When you hear the word hydrogenation, you might think of Crisco or margarine -- plant oils made thicker and more stable by adding hydrogen atoms. In fact, hydrogenation is a key process in a large number of industries, such as oil refining, where it is used to turn crude oil into gasoline.
Hydrogenation happens thanks to the presence of a catalyst -- usually a metal, such as nickel or palladium, or an alloy -- which allows the hydrogen atoms to bind with other molecules. Typically, metal alloys are mixtures of cheap common metals, such as nickel, and expensive precious metals, such as platinum or palladium. However, it is hard to produce alloys that are selective hydrogenation catalysts, which are able to attach the hydrogen atoms to specific sites on a molecule.
Now scientists at Tufts have found a way to create a selective hydrogenation catalyst by scattering single atoms of palladium onto a copper base. This catalyst requires less of the expensive metal, and the process is greener, too, offering potentially significant economic and environmental benefits.
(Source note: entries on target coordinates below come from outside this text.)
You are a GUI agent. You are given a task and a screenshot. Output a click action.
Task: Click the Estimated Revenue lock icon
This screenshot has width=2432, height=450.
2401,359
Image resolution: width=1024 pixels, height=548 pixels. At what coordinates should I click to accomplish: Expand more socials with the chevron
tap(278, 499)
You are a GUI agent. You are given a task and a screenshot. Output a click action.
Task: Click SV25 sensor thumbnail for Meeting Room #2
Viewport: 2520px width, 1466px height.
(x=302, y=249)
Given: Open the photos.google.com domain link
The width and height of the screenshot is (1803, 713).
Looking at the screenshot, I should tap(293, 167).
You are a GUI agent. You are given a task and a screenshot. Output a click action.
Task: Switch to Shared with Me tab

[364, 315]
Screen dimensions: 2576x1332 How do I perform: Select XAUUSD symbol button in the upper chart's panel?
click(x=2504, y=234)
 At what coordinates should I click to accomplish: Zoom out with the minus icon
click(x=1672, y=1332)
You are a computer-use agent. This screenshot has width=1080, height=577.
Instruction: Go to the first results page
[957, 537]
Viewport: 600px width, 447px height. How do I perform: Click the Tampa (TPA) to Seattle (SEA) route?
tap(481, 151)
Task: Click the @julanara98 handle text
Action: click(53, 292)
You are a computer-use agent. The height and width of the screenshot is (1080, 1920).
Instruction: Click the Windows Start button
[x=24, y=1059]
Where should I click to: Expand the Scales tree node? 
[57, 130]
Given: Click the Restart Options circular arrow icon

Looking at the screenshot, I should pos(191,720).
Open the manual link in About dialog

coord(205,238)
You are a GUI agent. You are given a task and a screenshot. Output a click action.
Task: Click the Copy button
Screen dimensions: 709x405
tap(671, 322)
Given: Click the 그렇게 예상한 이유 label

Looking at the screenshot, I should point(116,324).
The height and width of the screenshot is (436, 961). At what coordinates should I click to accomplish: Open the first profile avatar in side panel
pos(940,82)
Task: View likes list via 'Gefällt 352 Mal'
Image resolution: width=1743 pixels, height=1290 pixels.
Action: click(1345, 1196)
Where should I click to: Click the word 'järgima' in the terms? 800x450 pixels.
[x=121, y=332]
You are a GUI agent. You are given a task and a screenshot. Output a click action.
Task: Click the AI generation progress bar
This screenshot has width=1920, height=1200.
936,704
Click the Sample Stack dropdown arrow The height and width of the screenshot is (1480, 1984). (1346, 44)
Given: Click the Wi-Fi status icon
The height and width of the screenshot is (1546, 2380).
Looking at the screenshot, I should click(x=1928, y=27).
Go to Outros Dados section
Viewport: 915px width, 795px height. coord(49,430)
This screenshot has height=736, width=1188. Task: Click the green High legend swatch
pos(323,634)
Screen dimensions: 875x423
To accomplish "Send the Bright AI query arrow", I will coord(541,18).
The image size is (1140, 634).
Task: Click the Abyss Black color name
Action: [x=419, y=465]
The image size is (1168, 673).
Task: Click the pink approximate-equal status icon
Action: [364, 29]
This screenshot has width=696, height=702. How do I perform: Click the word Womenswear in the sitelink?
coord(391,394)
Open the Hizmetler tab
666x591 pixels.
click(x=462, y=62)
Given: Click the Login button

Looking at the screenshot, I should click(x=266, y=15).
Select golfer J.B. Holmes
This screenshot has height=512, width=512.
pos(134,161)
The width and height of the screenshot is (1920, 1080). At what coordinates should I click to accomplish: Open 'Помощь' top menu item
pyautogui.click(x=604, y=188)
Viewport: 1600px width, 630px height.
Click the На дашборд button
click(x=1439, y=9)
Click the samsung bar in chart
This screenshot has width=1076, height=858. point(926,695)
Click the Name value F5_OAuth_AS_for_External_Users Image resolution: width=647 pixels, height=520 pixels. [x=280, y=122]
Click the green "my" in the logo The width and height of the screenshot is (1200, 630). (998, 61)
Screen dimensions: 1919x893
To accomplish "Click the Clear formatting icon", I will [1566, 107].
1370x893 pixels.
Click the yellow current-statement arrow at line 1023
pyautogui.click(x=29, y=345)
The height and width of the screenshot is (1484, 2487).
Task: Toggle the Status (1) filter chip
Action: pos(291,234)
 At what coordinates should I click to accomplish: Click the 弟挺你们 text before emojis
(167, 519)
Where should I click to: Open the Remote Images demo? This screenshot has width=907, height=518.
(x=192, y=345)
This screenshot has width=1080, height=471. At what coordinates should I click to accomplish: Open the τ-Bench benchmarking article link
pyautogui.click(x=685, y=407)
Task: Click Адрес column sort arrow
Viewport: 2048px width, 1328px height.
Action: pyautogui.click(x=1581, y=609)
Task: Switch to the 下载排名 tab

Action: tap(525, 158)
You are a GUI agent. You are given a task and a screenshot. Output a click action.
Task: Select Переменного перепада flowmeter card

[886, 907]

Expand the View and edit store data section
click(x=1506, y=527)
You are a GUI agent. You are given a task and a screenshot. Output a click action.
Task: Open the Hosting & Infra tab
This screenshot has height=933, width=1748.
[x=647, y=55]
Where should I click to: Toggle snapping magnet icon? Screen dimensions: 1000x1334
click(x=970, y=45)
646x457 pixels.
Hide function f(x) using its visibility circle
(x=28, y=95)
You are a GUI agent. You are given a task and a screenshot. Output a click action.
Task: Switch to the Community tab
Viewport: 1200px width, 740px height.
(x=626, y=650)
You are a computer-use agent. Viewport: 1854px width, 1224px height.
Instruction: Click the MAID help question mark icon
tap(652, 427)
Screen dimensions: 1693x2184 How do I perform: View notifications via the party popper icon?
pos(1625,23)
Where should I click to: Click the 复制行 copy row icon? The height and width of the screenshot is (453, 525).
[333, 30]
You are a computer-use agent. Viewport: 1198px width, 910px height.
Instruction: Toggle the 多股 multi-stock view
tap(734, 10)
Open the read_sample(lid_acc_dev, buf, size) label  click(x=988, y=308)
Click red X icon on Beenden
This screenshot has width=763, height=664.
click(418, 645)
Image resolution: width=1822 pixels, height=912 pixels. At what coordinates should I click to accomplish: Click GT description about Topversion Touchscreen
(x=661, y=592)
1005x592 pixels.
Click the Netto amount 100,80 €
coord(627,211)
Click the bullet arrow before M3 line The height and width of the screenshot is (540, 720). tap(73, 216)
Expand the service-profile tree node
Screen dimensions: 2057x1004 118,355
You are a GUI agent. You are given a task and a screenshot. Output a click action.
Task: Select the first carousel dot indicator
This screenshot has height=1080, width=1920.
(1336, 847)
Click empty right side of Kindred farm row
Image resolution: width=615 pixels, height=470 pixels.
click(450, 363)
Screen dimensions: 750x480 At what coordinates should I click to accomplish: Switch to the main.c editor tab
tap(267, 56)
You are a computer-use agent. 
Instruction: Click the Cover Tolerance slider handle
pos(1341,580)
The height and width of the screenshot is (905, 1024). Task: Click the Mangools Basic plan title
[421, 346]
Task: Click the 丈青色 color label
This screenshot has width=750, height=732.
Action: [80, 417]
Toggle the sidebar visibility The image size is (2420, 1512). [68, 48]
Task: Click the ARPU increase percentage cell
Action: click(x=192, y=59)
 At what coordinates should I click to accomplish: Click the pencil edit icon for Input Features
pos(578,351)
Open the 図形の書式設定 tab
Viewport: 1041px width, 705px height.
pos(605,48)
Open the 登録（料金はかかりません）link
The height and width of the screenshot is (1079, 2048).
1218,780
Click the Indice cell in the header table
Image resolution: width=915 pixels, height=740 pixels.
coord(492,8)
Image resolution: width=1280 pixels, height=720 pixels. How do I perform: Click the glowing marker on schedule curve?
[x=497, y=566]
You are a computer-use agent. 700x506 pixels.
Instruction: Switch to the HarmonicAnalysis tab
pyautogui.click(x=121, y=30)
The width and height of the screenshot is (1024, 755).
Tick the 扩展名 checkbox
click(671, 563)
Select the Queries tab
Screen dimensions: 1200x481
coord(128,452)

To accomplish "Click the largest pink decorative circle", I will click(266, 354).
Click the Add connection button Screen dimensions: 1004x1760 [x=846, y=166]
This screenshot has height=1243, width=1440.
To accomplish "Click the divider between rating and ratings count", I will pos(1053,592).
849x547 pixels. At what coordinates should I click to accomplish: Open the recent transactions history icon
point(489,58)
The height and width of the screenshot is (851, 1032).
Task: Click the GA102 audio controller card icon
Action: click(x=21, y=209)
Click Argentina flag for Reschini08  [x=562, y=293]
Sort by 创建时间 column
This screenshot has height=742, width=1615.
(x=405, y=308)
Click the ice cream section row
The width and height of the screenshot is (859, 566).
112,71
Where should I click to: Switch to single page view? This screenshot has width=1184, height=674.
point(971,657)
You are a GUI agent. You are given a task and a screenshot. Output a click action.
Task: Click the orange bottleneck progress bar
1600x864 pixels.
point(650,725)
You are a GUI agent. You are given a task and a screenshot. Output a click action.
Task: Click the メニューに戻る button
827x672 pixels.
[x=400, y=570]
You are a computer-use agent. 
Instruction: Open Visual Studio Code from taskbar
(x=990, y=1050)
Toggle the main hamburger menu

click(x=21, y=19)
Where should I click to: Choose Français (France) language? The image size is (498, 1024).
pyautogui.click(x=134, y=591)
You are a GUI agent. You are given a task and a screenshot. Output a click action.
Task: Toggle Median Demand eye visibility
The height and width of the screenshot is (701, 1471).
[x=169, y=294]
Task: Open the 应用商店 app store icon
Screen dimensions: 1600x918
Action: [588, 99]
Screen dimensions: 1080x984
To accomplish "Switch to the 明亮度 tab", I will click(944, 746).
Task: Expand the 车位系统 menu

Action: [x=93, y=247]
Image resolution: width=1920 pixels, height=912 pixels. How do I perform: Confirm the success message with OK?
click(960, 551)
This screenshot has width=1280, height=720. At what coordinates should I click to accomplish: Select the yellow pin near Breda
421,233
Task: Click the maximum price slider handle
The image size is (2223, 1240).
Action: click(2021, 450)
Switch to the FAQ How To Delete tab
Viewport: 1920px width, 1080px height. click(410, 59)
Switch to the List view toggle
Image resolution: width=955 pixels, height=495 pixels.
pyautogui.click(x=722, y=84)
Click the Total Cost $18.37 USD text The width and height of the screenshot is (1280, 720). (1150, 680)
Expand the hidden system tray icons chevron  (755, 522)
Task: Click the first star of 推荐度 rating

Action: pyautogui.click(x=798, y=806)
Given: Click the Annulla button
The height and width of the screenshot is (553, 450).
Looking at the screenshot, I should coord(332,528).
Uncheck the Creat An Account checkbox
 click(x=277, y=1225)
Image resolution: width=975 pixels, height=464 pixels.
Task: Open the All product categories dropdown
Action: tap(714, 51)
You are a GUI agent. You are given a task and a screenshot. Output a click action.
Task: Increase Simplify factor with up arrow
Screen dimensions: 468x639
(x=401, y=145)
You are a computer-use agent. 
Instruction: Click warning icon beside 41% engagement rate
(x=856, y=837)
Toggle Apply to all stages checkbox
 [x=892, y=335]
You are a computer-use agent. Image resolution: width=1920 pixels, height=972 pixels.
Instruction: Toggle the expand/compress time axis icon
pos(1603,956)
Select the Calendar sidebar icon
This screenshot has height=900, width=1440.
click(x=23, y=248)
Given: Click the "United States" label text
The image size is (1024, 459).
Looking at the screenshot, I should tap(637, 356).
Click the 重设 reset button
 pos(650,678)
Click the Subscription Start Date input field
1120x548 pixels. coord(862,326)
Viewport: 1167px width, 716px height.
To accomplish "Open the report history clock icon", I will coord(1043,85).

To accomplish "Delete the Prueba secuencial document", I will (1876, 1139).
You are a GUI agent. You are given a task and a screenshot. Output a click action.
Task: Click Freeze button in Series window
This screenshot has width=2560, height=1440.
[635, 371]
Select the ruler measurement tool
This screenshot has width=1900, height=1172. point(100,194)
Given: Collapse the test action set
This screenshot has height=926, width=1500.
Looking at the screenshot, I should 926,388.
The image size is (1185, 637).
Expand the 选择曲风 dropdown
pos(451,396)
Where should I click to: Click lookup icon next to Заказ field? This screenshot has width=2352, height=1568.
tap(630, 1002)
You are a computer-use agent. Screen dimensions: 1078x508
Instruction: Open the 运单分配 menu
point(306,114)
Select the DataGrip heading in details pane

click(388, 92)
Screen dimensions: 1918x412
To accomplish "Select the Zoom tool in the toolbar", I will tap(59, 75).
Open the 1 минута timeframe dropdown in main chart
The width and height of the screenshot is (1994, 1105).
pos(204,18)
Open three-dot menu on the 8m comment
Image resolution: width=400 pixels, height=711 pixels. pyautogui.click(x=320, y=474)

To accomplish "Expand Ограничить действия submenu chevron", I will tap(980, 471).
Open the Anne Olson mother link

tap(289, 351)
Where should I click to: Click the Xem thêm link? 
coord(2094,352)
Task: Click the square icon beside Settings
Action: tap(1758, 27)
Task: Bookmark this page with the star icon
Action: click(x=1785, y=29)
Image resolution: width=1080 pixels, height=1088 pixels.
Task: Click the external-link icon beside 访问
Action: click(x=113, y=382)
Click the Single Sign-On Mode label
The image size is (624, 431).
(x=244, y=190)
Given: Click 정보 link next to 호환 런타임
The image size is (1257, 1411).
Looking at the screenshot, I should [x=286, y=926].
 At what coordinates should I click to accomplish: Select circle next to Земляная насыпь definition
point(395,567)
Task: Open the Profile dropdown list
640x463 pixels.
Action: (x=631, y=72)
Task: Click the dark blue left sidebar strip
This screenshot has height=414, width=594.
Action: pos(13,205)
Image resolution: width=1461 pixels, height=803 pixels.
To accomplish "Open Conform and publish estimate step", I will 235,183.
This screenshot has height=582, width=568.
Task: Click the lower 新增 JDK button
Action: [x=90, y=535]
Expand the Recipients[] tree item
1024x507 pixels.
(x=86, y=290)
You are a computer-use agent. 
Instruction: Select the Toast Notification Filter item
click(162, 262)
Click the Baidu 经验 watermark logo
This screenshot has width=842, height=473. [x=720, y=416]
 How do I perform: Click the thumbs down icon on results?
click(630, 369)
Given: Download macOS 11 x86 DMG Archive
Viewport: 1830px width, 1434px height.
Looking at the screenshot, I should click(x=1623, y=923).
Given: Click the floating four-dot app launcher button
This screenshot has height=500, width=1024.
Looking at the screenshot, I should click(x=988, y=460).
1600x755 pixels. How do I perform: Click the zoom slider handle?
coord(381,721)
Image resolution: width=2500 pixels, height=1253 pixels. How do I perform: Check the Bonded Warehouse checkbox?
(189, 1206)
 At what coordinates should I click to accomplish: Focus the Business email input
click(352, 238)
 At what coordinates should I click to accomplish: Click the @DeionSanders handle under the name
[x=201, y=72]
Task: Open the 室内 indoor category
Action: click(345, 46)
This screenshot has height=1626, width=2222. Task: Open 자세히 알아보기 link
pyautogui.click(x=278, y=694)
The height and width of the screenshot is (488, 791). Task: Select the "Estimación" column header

The team reported its discovery in a paper published on March 9 in the journal Science.
Led by Charles Sykes, an associate professor of chemistry in the School of Arts and Sciences, the group of researchers heated up very small amounts of palladium to almost 1,000 degrees Celsius, or about 1,830 degrees Fahrenheit. At that temperature, the metal evaporated like a gas, so that single atoms were released. These atoms, less than half a nanometer wide, embedded themselves into a copper metal surface about three inches away.
Using a scanning tunneling microscope, which can capture pictures of objects at the atomic level, the researchers verified that single palladium atoms had indeed embedded themselves at scattered intervals in the copper. In a conventional metal catalyst, by contrast, palladium is used in clumps 5 to 10 nanometers wide. This is significantly less economical, since it requires much greater quantities of palladium, which costs more than $650 an ounce. It is less environmentally friendly as well, because of the energy that must be used to extract the additional necessary palladium from raw ore.
The new catalyst also behaves differently, says Georgios Kyriakou, a research assistant professor in chemistry and first author of the report. He helped determine that the single atom alloy was more effective in catalyzing hydrogenation than denser mixtures of palladium and copper.
"In the face of precious metals scarcity and exorbitant prices, these systems are promising in the search for sustainable global solutions," says Maria Flytzani-Stephanopoulos, the Robert and Marcy Haber Endowed Professor in Energy Sustainability in the School of Engineering, whose lab is studying the effectiveness of the single-atom process. She and Sykes are continuing to collaborate on advancing their research, funded by the National Science Foundation, the U.S. Department of Energy and Tufts Collaborates, a grant program administered by the Office of the Provost.
Flytzani-Stephanopoulos and her group in the School of Engineering are now looking into other approaches to achieve hydrogenation with different metal pairs. She says that eventually single-atom alloy catalysts could be used as low-cost alternatives for hydrogenation and dehydrogenation. That could be a boon for the production of agricultural chemicals, foods and pharmaceuticals.